### Brief
Begin at the top of the listing below. Write each line out exactly, ending with the line that holds "Task: Click the 沧州佳迎漆业有限公司 news link".

++++ The input ++++

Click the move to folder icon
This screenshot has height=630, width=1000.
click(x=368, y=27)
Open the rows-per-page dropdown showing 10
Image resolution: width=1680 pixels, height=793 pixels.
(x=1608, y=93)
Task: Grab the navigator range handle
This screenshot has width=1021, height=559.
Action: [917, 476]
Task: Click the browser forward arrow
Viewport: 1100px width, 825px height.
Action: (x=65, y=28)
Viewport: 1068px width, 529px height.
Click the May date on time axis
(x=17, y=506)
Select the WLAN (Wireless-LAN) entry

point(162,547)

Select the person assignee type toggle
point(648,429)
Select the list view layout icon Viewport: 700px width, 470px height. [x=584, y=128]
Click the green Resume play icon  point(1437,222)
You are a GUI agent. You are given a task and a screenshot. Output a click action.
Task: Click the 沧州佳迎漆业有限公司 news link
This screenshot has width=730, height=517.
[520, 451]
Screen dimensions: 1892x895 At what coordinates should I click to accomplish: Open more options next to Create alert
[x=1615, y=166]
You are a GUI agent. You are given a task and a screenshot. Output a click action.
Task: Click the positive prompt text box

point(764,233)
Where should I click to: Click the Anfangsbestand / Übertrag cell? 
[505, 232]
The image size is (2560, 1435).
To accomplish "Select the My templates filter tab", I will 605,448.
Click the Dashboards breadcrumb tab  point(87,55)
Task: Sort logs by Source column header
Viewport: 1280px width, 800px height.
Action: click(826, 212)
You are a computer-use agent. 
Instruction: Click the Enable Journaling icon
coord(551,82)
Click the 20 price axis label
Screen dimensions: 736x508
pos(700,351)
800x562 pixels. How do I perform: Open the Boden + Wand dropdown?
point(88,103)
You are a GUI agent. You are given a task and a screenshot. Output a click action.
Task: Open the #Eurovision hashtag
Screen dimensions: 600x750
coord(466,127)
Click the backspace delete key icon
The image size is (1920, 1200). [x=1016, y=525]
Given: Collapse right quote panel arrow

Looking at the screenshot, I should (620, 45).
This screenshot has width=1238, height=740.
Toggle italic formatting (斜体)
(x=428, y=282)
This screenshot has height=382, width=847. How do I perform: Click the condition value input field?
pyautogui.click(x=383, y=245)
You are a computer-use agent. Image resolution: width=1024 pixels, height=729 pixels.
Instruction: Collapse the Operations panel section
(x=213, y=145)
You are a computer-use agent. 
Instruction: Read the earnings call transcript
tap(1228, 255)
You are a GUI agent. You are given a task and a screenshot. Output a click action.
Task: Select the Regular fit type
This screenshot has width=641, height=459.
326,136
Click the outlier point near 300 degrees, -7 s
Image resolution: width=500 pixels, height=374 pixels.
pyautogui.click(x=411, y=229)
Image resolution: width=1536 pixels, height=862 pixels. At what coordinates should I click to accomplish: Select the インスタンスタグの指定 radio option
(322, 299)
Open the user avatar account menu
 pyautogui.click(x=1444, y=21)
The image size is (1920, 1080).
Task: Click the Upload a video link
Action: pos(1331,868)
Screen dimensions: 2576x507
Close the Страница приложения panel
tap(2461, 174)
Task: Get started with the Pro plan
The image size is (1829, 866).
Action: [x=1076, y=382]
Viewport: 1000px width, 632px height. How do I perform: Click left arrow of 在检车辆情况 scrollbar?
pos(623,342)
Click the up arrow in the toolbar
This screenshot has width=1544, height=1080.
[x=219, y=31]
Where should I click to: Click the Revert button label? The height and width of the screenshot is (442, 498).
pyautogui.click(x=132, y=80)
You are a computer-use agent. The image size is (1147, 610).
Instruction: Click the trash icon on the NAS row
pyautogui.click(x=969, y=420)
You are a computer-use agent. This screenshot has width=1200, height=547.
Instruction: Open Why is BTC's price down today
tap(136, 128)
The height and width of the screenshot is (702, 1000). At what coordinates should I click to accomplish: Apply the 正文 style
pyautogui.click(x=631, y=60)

++++

### Output
Click the move to folder icon
This screenshot has height=630, width=1000.
click(x=368, y=27)
Open the rows-per-page dropdown showing 10
Image resolution: width=1680 pixels, height=793 pixels.
(x=1608, y=93)
Task: Grab the navigator range handle
This screenshot has width=1021, height=559.
Action: [917, 476]
Task: Click the browser forward arrow
Viewport: 1100px width, 825px height.
Action: (x=65, y=28)
Viewport: 1068px width, 529px height.
Click the May date on time axis
(x=17, y=506)
Select the WLAN (Wireless-LAN) entry

point(162,547)

Select the person assignee type toggle
point(648,429)
Select the list view layout icon Viewport: 700px width, 470px height. [x=584, y=128]
Click the green Resume play icon  point(1437,222)
You are a GUI agent. You are given a task and a screenshot. Output a click action.
Task: Click the 沧州佳迎漆业有限公司 news link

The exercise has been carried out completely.